[Entries on where items appear]
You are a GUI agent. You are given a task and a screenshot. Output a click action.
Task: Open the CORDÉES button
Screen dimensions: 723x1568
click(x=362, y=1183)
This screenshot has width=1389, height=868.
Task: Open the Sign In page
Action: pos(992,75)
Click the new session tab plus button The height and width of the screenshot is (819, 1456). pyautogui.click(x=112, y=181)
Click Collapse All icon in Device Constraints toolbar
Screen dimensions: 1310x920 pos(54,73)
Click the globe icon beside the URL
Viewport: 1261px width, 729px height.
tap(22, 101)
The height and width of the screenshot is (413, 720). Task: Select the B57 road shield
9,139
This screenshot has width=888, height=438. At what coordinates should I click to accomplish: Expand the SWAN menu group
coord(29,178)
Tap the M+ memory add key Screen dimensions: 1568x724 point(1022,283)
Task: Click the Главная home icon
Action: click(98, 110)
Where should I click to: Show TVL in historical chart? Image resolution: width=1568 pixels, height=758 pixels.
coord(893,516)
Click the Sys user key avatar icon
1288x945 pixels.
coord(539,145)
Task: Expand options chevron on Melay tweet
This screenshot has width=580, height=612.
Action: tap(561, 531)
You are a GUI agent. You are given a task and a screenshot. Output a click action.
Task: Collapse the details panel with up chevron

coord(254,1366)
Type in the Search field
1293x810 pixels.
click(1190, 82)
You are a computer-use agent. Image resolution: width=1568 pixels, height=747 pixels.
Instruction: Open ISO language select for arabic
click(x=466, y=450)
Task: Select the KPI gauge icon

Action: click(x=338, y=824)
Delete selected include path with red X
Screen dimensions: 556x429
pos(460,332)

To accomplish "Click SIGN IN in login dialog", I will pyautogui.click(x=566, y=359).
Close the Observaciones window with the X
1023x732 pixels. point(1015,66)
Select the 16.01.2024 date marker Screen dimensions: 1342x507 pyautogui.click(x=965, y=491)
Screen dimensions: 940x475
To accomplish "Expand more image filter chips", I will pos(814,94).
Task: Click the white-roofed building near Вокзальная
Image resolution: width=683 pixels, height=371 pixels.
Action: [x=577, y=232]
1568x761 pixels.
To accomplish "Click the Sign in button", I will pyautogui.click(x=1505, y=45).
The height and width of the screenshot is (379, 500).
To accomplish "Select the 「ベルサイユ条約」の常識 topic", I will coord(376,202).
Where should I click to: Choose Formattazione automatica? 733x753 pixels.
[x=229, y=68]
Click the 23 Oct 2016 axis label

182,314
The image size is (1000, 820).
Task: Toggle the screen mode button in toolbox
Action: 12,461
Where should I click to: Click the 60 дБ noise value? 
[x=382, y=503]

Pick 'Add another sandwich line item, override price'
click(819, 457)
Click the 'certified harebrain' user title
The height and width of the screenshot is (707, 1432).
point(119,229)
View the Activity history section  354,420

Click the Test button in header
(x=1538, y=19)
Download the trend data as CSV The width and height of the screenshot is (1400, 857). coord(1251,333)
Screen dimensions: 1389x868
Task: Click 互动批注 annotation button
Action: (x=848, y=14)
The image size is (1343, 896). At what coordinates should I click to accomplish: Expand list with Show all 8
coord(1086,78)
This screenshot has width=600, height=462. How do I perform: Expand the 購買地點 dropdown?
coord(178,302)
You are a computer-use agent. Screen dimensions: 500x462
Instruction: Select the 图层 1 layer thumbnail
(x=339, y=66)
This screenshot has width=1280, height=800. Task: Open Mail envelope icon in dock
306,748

#### [Problem]
Recast all the rows above as a JSON list of strings, with one string per line and no blank lines.

#### [Solution to this task]
[
  "You are a GUI agent. You are given a task and a screenshot. Output a click action.",
  "Task: Open the CORDÉES button",
  "Screen dimensions: 723x1568",
  "click(x=362, y=1183)",
  "This screenshot has width=1389, height=868.",
  "Task: Open the Sign In page",
  "Action: pos(992,75)",
  "Click the new session tab plus button The height and width of the screenshot is (819, 1456). pyautogui.click(x=112, y=181)",
  "Click Collapse All icon in Device Constraints toolbar",
  "Screen dimensions: 1310x920 pos(54,73)",
  "Click the globe icon beside the URL",
  "Viewport: 1261px width, 729px height.",
  "tap(22, 101)",
  "The height and width of the screenshot is (413, 720). Task: Select the B57 road shield",
  "9,139",
  "This screenshot has width=888, height=438. At what coordinates should I click to accomplish: Expand the SWAN menu group",
  "coord(29,178)",
  "Tap the M+ memory add key Screen dimensions: 1568x724 point(1022,283)",
  "Task: Click the Главная home icon",
  "Action: click(98, 110)",
  "Where should I click to: Show TVL in historical chart? Image resolution: width=1568 pixels, height=758 pixels.",
  "coord(893,516)",
  "Click the Sys user key avatar icon",
  "1288x945 pixels.",
  "coord(539,145)",
  "Task: Expand options chevron on Melay tweet",
  "This screenshot has width=580, height=612.",
  "Action: tap(561, 531)",
  "You are a GUI agent. You are given a task and a screenshot. Output a click action.",
  "Task: Collapse the details panel with up chevron",
  "coord(254,1366)",
  "Type in the Search field",
  "1293x810 pixels.",
  "click(1190, 82)",
  "You are a computer-use agent. Image resolution: width=1568 pixels, height=747 pixels.",
  "Instruction: Open ISO language select for arabic",
  "click(x=466, y=450)",
  "Task: Select the KPI gauge icon",
  "Action: click(x=338, y=824)",
  "Delete selected include path with red X",
  "Screen dimensions: 556x429",
  "pos(460,332)",
  "To accomplish \"Click SIGN IN in login dialog\", I will pyautogui.click(x=566, y=359).",
  "Close the Observaciones window with the X",
  "1023x732 pixels. point(1015,66)",
  "Select the 16.01.2024 date marker Screen dimensions: 1342x507 pyautogui.click(x=965, y=491)",
  "Screen dimensions: 940x475",
  "To accomplish \"Expand more image filter chips\", I will pos(814,94).",
  "Task: Click the white-roofed building near Вокзальная",
  "Image resolution: width=683 pixels, height=371 pixels.",
  "Action: [x=577, y=232]",
  "1568x761 pixels.",
  "To accomplish \"Click the Sign in button\", I will pyautogui.click(x=1505, y=45).",
  "The height and width of the screenshot is (379, 500).",
  "To accomplish \"Select the 「ベルサイユ条約」の常識 topic\", I will coord(376,202).",
  "Where should I click to: Choose Formattazione automatica? 733x753 pixels.",
  "[x=229, y=68]",
  "Click the 23 Oct 2016 axis label",
  "182,314",
  "The image size is (1000, 820).",
  "Task: Toggle the screen mode button in toolbox",
  "Action: 12,461",
  "Where should I click to: Click the 60 дБ noise value? ",
  "[x=382, y=503]",
  "Pick 'Add another sandwich line item, override price'",
  "click(819, 457)",
  "Click the 'certified harebrain' user title",
  "The height and width of the screenshot is (707, 1432).",
  "point(119,229)",
  "View the Activity history section  354,420",
  "Click the Test button in header",
  "(x=1538, y=19)",
  "Download the trend data as CSV The width and height of the screenshot is (1400, 857). coord(1251,333)",
  "Screen dimensions: 1389x868",
  "Task: Click 互动批注 annotation button",
  "Action: (x=848, y=14)",
  "The image size is (1343, 896). At what coordinates should I click to accomplish: Expand list with Show all 8",
  "coord(1086,78)",
  "This screenshot has width=600, height=462. How do I perform: Expand the 購買地點 dropdown?",
  "coord(178,302)",
  "You are a computer-use agent. Screen dimensions: 500x462",
  "Instruction: Select the 图层 1 layer thumbnail",
  "(x=339, y=66)",
  "This screenshot has width=1280, height=800. Task: Open Mail envelope icon in dock",
  "306,748"
]